Surely satire right?
It makes sense to me… I use a very heavy framework that ensures my agent doesn’t lose context about the systems I develop. But that means every change goes through a big long pipeline and if all you want to do is change a few lines of code then maybe a junior dev is the right fit for that specific task?
Agentic coding would still have the context issues of changing code whether it’s AI or a human: somebody changed something, how do you record that for the next person. You either log it in memory or point it to the git PR, either way it needs to surface the changes.
So yeah, if AI is too expensive to code small problems for a given company than it’s too expensive for them period.
If you just want to change a few lines of code why not just, you know, change them?..
The hard part isn’t changing the lines of code it’s finding them. An agent can do it in the background for you while you work on other things rather than spend 10-15 minutes hunting for the exact line you want
For those asking / pronouncing this has to be satire, perhaps. But not for long. AI is still not making a profit. So whatever it costs today at the growth-at-all-costs subsidized rate, think how much more expensive it will be when investors start insisting on profit after market consolidation*.
Because if you think there is a competitive barrier to entry for smartphones, operating systems, CPUs, and streaming services, you ain’t seen NOTHING yet
They’re spending $3 per $1 of revenue. The price per token will rise dramatically.

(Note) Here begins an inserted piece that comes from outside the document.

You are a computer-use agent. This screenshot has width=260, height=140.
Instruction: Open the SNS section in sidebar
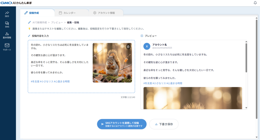[7, 24]
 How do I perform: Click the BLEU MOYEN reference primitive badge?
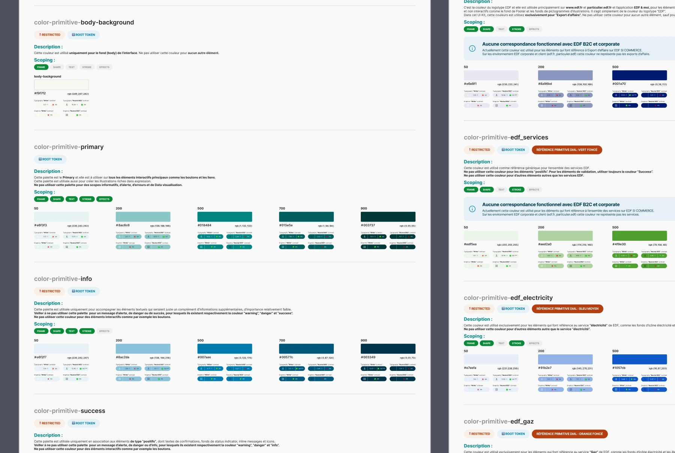[x=567, y=309]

I suspect it’s even worse than that.
A Claude Max subscription is $200 a month, which is roughly $7 a day. I’m forced to use Claude Code at work, and I frequently run the /usage command out of morbid curiosity to see how many tokens in wasting. I’m not exactly a power user, but even with my bare-minimum usage I typically burn about $50 of tokens per day — so roughly 7 times that $7 a day figure.
And that’s just based on Anthropic’s official per-token pricing, which itself is almost certainly subsidized… so it’s likely I’m costing them something closer to $20-$30 for every $1 of revenue. And again, I’m only using it for the bare minimum. I know people with much higher usage than me.
Similar boat, lots of people on the loss-leading phase, ‘the first hit is free/cheap’ is in play and I know development organizations that are explicitly designing hard dependencies on hosted AI as the ‘foundation’ of their processes. They are going for mainframe-style lockin where customers are too scared to change when it gets too expensive.
I know one organization that at least is being more careful, their LLM usage is only based on whatever they can run indefinitely on-premise without sweating future traps around pricing changes.
Junior Developer doesn’t boil oceans to do their job
Not with that attitude.
We don’t usually take into account what employees do to nature on their spare time.
In a way, we would have to equate all the money spent on employees and what it is used for.
Getting rid of an employee would surely be a net gain for the environment, right? If an LLM could offset 50 employees, perhaps that would be neutral in that sense.
This doesn’t make a lot of sense, esoecially morally. We can’t really blame the company for what employees do out of work, can we?